From the album A-Ronne / Cries of London

It is an unforgivable cliché to speak of some innate lyricism in connection with Italian composers, as it is to speak of French sensuality, German rigor, or (perhaps worst of all) American earnestness.  But Luciano Berio—who happens to be an Italian composer—is without quarrel one of the greatest vocal composers of the 20th century.  Berio explores the full diapason of the human voice: from guttural murmurs and throat noises to precise rhythmic utterances and undulating, inflected verbalizations that sound like some invented language.  Sometimes, he even has his singers sing.  

Like its predecessor, Cries of London, which also appears on this disc, A-Ronne is actually among the most traditionally lyrical of Berio’s vocal works: there are entire passages in which the ensemble intones in gorgeous madrigalian harmony. Berio always knows when to lay on the sweetness, and (more importantly) when to let it curdle.

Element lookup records

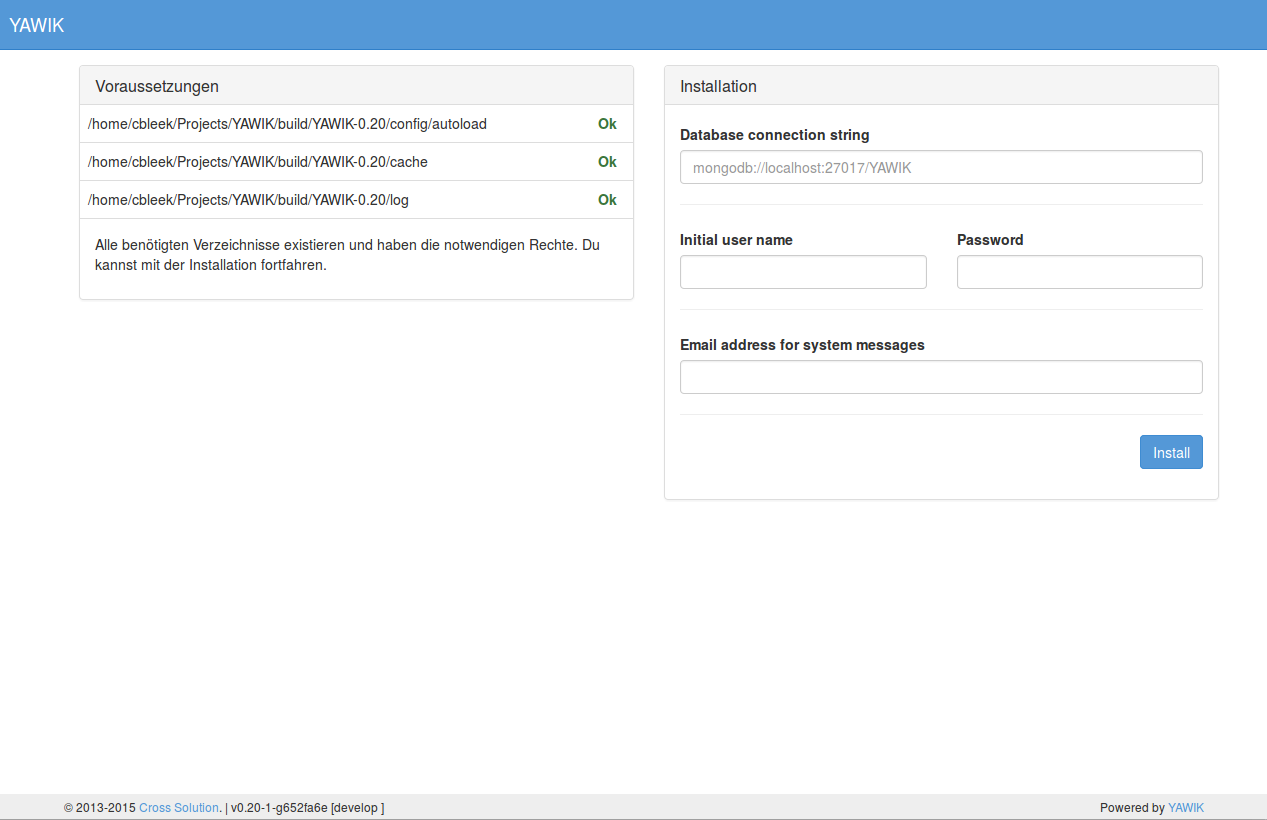Click the Password input field

[1079, 271]
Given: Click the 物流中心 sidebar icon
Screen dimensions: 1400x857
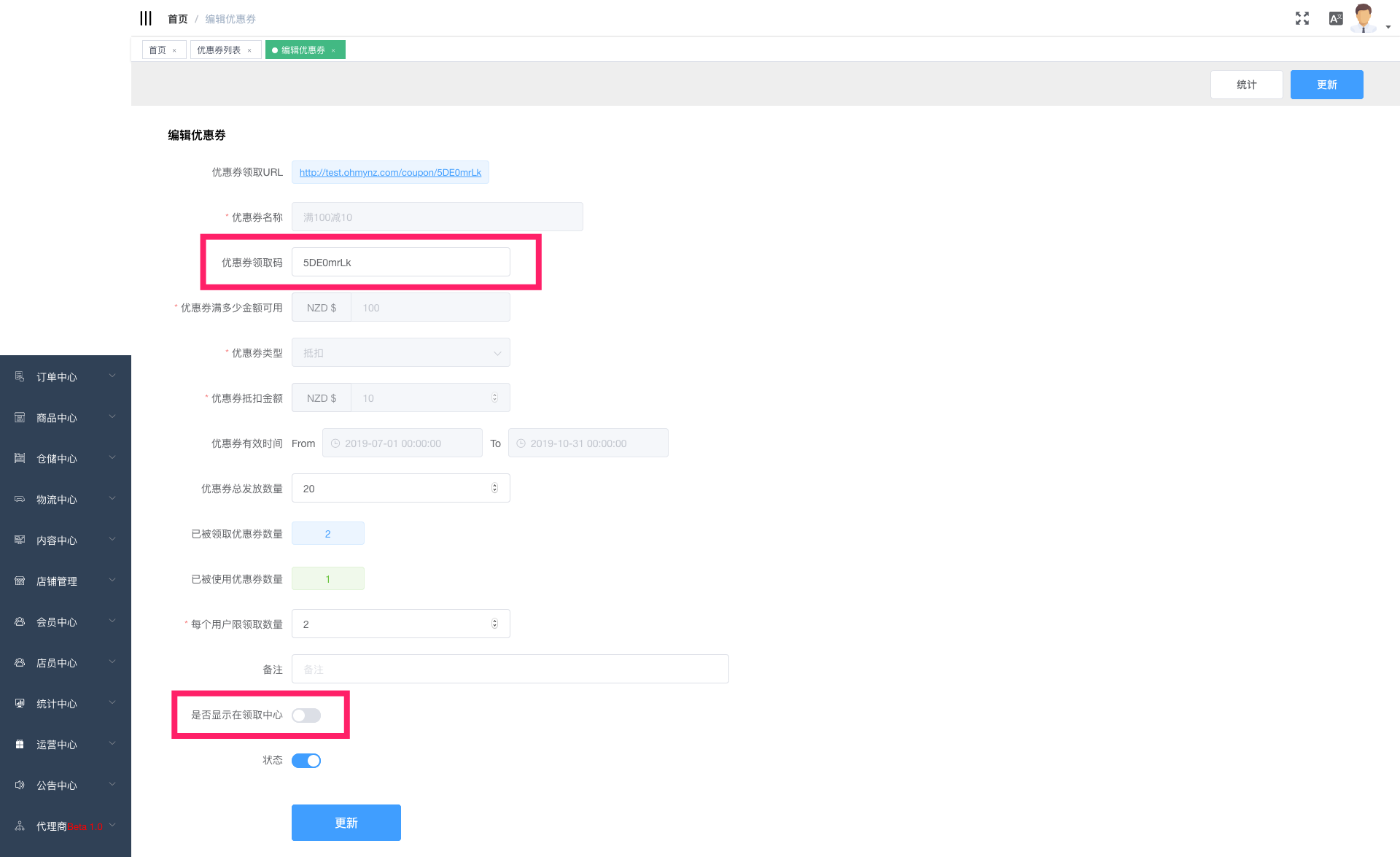Looking at the screenshot, I should [20, 499].
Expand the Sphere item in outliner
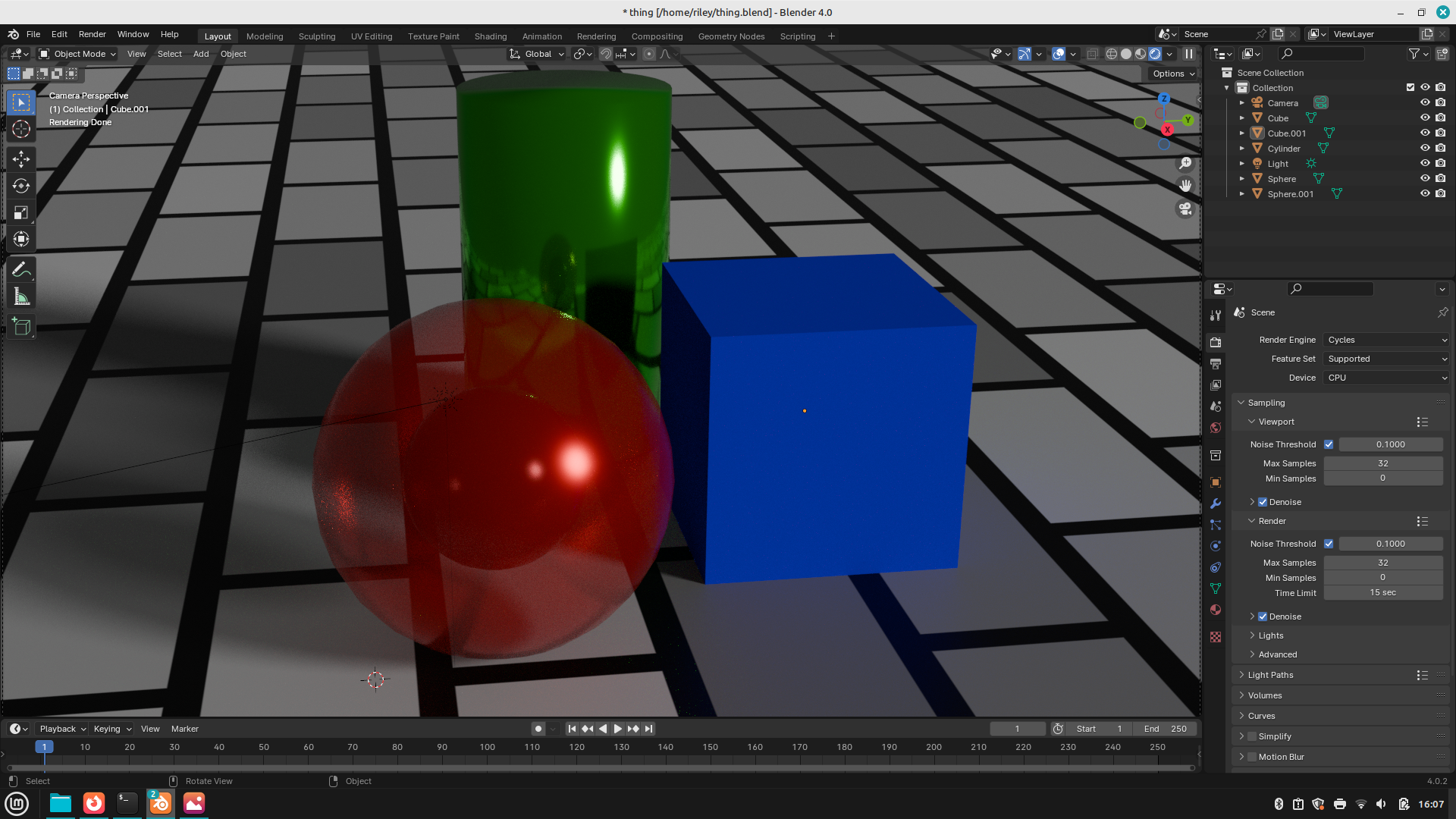 [1242, 179]
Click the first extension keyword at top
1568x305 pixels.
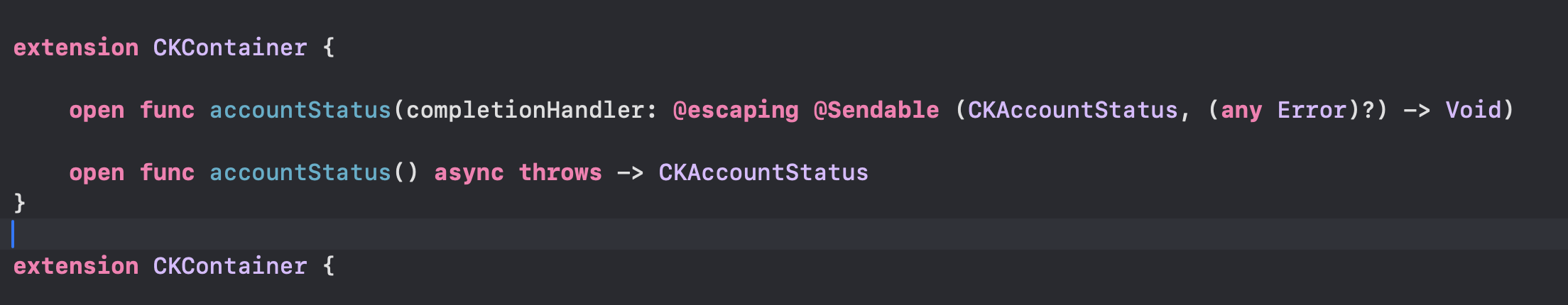(76, 48)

## [DESCRIPTION OF THE TASK]
Answer these about the Berio text above:
1. Which three national clichés does it list besides Italian lyricism?
2. What other work appears on the same disc as A-Ronne?
3. In entire passages of A-Ronne, how does the ensemble intone?

## [COMPLETED TASK]
1. French sensuality, German rigor, and American earnestness.
2. Cries of London.
3. In gorgeous madrigalian harmony.